We expect that could drop from that rate in the second half of the year by as much as 40% depending on the impact On the other hand, supply chain permitting, we're expecting obviously the North America demand to continue to improve. If I now circle back up to the total company picture, really the story is the same on China that we expect a significant drop off In the second half of the year, we don't have great visibility into that. That's an assumption right now. Q1 remains stronger than we'd anticipated 3 months ago. But there are some signs of concern.

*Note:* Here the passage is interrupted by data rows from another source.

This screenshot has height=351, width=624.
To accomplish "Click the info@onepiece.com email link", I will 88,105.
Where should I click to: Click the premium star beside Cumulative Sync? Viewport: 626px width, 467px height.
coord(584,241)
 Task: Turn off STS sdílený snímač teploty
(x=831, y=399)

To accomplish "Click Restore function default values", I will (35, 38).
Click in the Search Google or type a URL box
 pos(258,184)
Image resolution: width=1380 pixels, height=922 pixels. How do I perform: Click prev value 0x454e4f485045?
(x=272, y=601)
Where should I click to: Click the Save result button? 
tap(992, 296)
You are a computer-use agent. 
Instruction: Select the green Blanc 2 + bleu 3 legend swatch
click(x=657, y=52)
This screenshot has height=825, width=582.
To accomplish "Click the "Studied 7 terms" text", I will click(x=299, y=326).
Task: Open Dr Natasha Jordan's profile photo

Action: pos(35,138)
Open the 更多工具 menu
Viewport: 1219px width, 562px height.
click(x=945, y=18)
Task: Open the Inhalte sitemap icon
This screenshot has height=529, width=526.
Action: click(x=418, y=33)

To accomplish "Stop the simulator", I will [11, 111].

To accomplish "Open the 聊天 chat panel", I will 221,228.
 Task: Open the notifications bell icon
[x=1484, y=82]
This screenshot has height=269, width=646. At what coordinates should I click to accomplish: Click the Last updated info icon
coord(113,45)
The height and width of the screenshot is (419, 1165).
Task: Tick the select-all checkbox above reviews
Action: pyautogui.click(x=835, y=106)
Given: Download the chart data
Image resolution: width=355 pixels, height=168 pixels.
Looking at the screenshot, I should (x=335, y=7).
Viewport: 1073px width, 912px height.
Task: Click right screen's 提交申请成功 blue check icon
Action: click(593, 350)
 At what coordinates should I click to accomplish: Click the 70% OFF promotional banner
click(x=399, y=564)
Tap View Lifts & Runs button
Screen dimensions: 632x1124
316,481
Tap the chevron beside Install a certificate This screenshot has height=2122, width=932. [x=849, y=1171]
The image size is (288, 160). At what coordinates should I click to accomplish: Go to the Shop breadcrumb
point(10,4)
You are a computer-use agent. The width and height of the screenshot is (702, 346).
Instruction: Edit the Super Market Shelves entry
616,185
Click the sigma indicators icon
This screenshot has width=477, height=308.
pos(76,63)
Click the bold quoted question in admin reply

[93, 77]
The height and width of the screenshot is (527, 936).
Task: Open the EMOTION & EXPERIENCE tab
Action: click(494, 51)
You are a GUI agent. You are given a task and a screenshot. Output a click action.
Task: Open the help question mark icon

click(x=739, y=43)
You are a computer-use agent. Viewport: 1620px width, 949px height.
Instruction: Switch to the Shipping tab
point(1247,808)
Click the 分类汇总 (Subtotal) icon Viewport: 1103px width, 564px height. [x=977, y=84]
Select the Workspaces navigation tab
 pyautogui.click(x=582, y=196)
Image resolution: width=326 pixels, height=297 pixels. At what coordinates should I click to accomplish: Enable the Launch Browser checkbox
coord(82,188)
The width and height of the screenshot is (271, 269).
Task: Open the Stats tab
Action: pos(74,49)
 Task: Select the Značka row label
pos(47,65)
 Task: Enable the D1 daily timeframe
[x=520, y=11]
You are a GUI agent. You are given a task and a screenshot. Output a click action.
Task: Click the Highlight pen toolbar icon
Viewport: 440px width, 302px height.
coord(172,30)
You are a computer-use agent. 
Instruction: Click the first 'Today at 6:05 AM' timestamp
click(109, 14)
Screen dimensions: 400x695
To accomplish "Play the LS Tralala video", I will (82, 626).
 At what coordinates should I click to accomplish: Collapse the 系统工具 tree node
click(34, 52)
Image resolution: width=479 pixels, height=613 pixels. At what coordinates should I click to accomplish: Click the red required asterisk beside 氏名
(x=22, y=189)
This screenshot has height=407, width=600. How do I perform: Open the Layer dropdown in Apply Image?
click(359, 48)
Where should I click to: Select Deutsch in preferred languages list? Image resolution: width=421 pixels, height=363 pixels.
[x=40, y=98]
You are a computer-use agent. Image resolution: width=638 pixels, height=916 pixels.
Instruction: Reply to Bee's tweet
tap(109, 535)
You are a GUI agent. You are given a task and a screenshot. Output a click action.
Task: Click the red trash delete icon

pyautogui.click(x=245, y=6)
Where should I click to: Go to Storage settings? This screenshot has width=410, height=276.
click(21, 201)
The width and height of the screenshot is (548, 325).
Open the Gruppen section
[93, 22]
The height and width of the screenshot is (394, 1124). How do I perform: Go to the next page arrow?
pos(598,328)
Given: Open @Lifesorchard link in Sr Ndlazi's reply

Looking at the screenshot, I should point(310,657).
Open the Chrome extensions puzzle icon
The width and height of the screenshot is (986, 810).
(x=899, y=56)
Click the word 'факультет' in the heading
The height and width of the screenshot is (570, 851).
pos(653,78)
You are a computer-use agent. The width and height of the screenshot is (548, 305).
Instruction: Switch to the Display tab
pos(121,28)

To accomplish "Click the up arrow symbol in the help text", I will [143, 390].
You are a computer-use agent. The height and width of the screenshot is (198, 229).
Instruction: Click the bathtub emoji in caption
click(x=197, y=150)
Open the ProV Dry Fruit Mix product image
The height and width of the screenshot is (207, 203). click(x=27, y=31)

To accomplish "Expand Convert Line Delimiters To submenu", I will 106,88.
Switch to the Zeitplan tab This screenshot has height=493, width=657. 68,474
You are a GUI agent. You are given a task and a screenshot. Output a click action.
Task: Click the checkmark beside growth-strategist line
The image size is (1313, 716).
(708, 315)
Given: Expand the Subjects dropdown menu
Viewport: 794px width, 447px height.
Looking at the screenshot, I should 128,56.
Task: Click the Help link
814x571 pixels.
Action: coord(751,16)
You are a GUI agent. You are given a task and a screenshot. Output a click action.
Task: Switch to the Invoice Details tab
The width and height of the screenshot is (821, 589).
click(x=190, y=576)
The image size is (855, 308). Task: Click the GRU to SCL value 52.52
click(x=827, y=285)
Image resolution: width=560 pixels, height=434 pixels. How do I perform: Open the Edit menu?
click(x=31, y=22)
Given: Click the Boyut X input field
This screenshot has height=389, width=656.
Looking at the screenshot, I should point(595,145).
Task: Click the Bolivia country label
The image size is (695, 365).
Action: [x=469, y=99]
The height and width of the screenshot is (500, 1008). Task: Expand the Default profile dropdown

There's elevated inventory levels. Obviously, the price of trucks goes up with the introduction of the new So we've baked in kind of a 40% to 50% drop off in the earnings run rate quarterly in the 2nd half of the year from where we are today. So hopefully that wraps up the big picture on China.

Speaker 1

Thank you. Our next question comes from Jerry Revich with Goldman Sachs. Please proceed with your question.

Speaker 6

Hi, good morning everyone.

Speaker 3

Good morning, Jerry.

Speaker 6

Tom, congratulations on the medium duty engine wins announced over the course of I'm wondering, can you talk about how the collaboration discussions are going with some existing medium duty engine customers for Providing more services on the electrification side, to what extent does that help the discussions? Could you just give us some context on whether there's any impact as a result of working closer here? Thanks.

Speaker 3

Thanks, Jerry. Here's what I would say is broadly speaking, as we've said in previous calls, we are talking now to every OEM about There are technology requirements going from today all the way through the eventual transition to 0 carbon. And those technologies include diesel and more advanced versions of diesel, natural gas, hybrid, Electric and fuel cell. And as I've also said before, for many of them, the diesel side Looks less viable from an investment point of view just because their volumes are relatively smaller than ours In most ranges, but certainly in mid range. So that's I think why you're seeing the announcements you're seeing.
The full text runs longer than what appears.